Макарыч кивает и направляется к себе в кабинет. Хотя, какой это кабинет? Обычная общежитская комната. Но на двери табличка: «Кабинет коменданта общежития». А, раз написано: кабинет, значит, кабинет. В комнате стоит старый, видавший виды стол, пара стульев и кровать. Здесь Макарыч иногда ночует, когда домой идти не хочется. Особенно зимой. Но сейчас ранняя осень, поэтому каждый вечер он отправляется в свою однокомнатную квартиру. Хотя его там никто не ждёт. В свои сорок пять он так и не был ни разу женат. Женщины у него, конечно, были, с некоторыми он даже жил какое-то время, но вот до брачных уз дело так ни разу и не дошло. Макарыч и сам не знает, почему так вышло. Может, женщины не те попадались, а, может, не зажила в сердце память о той, давней истории. Собственно – Макарыч сейчас уже может себе в этом признаться – он сам тогда струсил. Струсил и сбежал. Нет, конечно, можно было бы оправдаться тем, что она сказала тогда: «Проваливай!». Не сам, мол, сбежал, а его прогнали. Но Макарыч-то знает, что это не так. Сбежал. Позорно сбежал!

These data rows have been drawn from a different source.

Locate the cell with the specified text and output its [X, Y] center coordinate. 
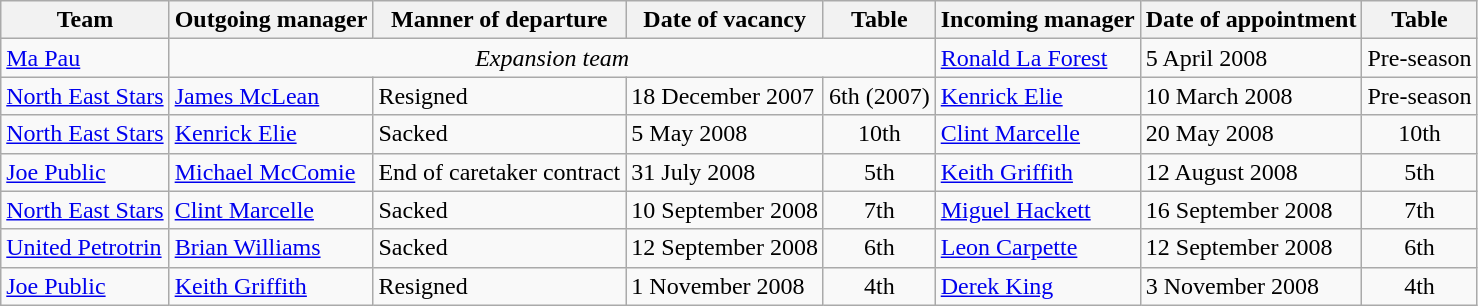
Manner of departure [500, 20]
Expansion team [552, 58]
Incoming manager [1038, 20]
United Petrotrin [85, 248]
Brian Williams [271, 248]
6th (2007) [879, 96]
1 November 2008 [725, 286]
Team [85, 20]
Ronald La Forest [1038, 58]
Date of appointment [1251, 20]
Michael McComie [271, 172]
Derek King [1038, 286]
12 August 2008 [1251, 172]
18 December 2007 [725, 96]
3 November 2008 [1251, 286]
Leon Carpette [1038, 248]
Ma Pau [85, 58]
Miguel Hackett [1038, 210]
5 April 2008 [1251, 58]
20 May 2008 [1251, 134]
31 July 2008 [725, 172]
Date of vacancy [725, 20]
End of caretaker contract [500, 172]
10 September 2008 [725, 210]
5 May 2008 [725, 134]
James McLean [271, 96]
10 March 2008 [1251, 96]
16 September 2008 [1251, 210]
Outgoing manager [271, 20]
Capture the cell that displays the provided text and extract its (x, y) central coordinate. 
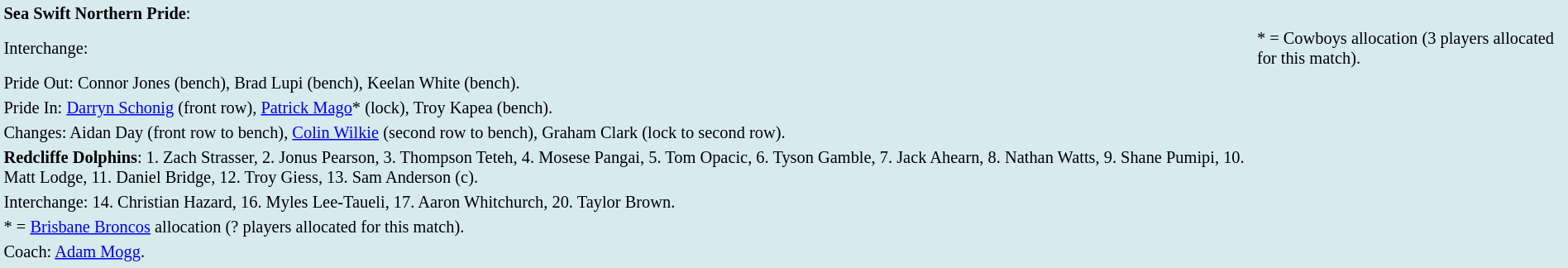
Pride Out: Connor Jones (bench), Brad Lupi (bench), Keelan White (bench). (628, 83)
* = Brisbane Broncos allocation (? players allocated for this match). (628, 227)
Changes: Aidan Day (front row to bench), Colin Wilkie (second row to bench), Graham Clark (lock to second row). (628, 132)
Sea Swift Northern Pride: (628, 13)
Interchange: 14. Christian Hazard, 16. Myles Lee-Taueli, 17. Aaron Whitchurch, 20. Taylor Brown. (628, 202)
Coach: Adam Mogg. (628, 251)
* = Cowboys allocation (3 players allocated for this match). (1411, 48)
Interchange: (628, 48)
Pride In: Darryn Schonig (front row), Patrick Mago* (lock), Troy Kapea (bench). (628, 108)
Extract the [x, y] coordinate from the center of the cell holding the provided text.  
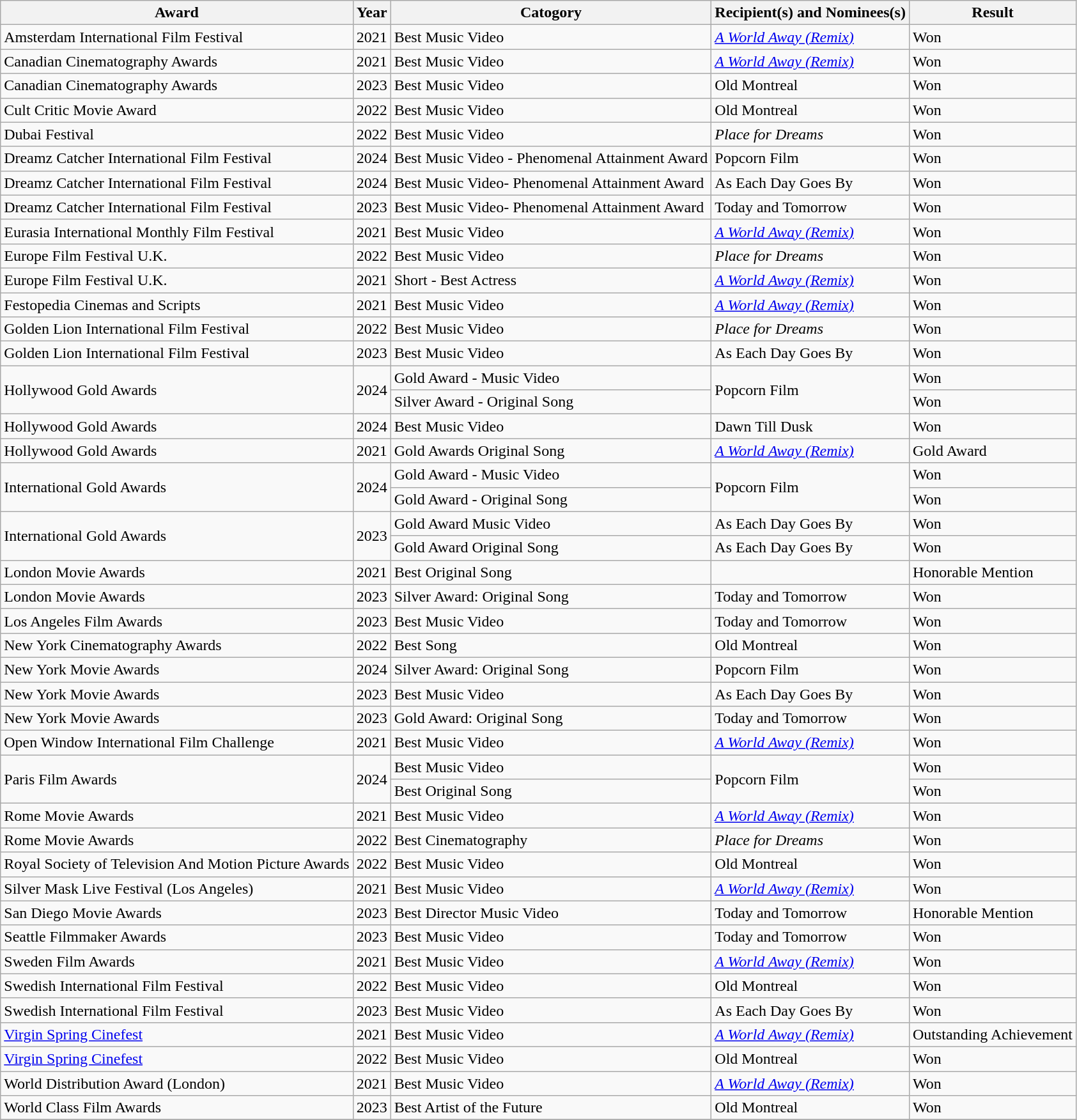
Best Artist of the Future [551, 1108]
San Diego Movie Awards [176, 913]
Gold Award: Original Song [551, 718]
Best Director Music Video [551, 913]
Best Music Video - Phenomenal Attainment Award [551, 159]
Short - Best Actress [551, 280]
Festopedia Cinemas and Scripts [176, 305]
Gold Award [992, 451]
Best Song [551, 645]
Sweden Film Awards [176, 961]
Gold Awards Original Song [551, 451]
World Class Film Awards [176, 1108]
Year [372, 13]
Outstanding Achievement [992, 1034]
Result [992, 13]
Gold Award Original Song [551, 548]
Amsterdam International Film Festival [176, 37]
Catogory [551, 13]
Silver Award - Original Song [551, 402]
Gold Award - Original Song [551, 499]
Recipient(s) and Nominees(s) [810, 13]
Dawn Till Dusk [810, 426]
Open Window International Film Challenge [176, 743]
Royal Society of Television And Motion Picture Awards [176, 864]
World Distribution Award (London) [176, 1083]
Award [176, 13]
Silver Mask Live Festival (Los Angeles) [176, 888]
New York Cinematography Awards [176, 645]
Cult Critic Movie Award [176, 110]
Dubai Festival [176, 134]
Best Cinematography [551, 840]
Eurasia International Monthly Film Festival [176, 231]
Gold Award Music Video [551, 523]
Los Angeles Film Awards [176, 621]
Paris Film Awards [176, 779]
Seattle Filmmaker Awards [176, 937]
Output the (x, y) coordinate of the center of the cell containing the given text.  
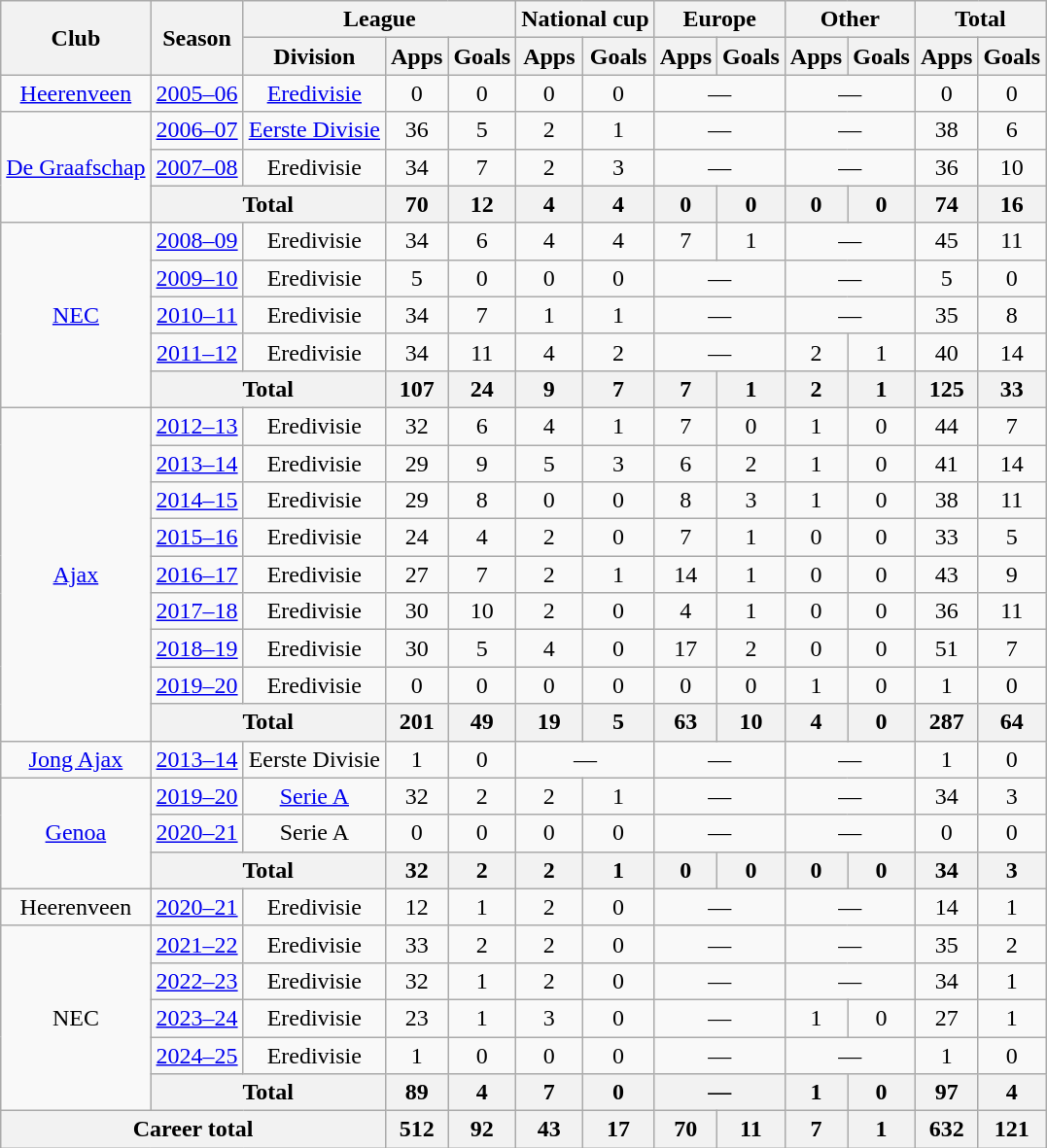
2007–08 (196, 167)
2017–18 (196, 611)
107 (416, 389)
125 (946, 389)
2014–15 (196, 501)
97 (946, 1093)
Club (76, 38)
23 (416, 1018)
2016–17 (196, 575)
64 (1012, 722)
Jong Ajax (76, 759)
2023–24 (196, 1018)
Genoa (76, 833)
512 (416, 1130)
89 (416, 1093)
92 (482, 1130)
19 (549, 722)
2008–09 (196, 241)
2021–22 (196, 944)
Other (850, 19)
632 (946, 1130)
2024–25 (196, 1055)
League (379, 19)
National cup (585, 19)
16 (1012, 204)
2018–19 (196, 648)
201 (416, 722)
Career total (193, 1130)
41 (946, 464)
2022–23 (196, 981)
2012–13 (196, 426)
2010–11 (196, 315)
121 (1012, 1130)
287 (946, 722)
Europe (719, 19)
51 (946, 648)
63 (685, 722)
Ajax (76, 574)
2005–06 (196, 93)
44 (946, 426)
2009–10 (196, 278)
2011–12 (196, 352)
40 (946, 352)
2015–16 (196, 538)
74 (946, 204)
49 (482, 722)
45 (946, 241)
Division (314, 56)
De Graafschap (76, 167)
Season (196, 38)
2006–07 (196, 130)
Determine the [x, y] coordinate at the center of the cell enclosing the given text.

И с тех пор, хотя прошло уже почти двадцать лет, так и не наведался в тот маленький посёлок, не поинтересовался, что да как… А ведь может, у него там сын растёт. Или дочка. Он бы съездил сейчас, узнал… Но двадцать лет, двадцать лет…
Вот и отец. Сколько раз он предлагал ему съехаться. Ведь уже за семьдесят старику. А тот упёрся, и ни в какую. «Лучше, – говорит, – съезди, узнай. Может, внуки у меня есть. Или внучки». А куда он поедет через двадцать-то лет… И, главное, что скажет?
Макарыч открывает форточку и закуривает сигарету. Курить в общежитии строжайше запрещено, но себе он эту вольность иногда позволяет. Тем более, что ему замечания сделать никто не решится. Курит Макарыч редко, в основном, только когда волнуется. А сегодня он волнуется. Не даёт ему покоя девочка, которая уже несколько дней ждёт его у дверей общежития. Может, конечно, студентка какая, которой место нужно. А, может… Вот, и возраст подходящий…
Волнуется Макарыч и смолит уже вторую сигарету подряд. Может, и опаздывает он потому, что знает: в одиннадцать ноль ноль девочка уходит…
Макарыч достаёт третью сигарету и вдруг решает:
«А, – думает он, – надо рубить под корень. Если до выходных ничего не прояснится, махну в посёлок. А там – будь, что будет!»
Успокоенный таким решением, он гасит сигарету и садится за стол. Надо разобраться с бумагами.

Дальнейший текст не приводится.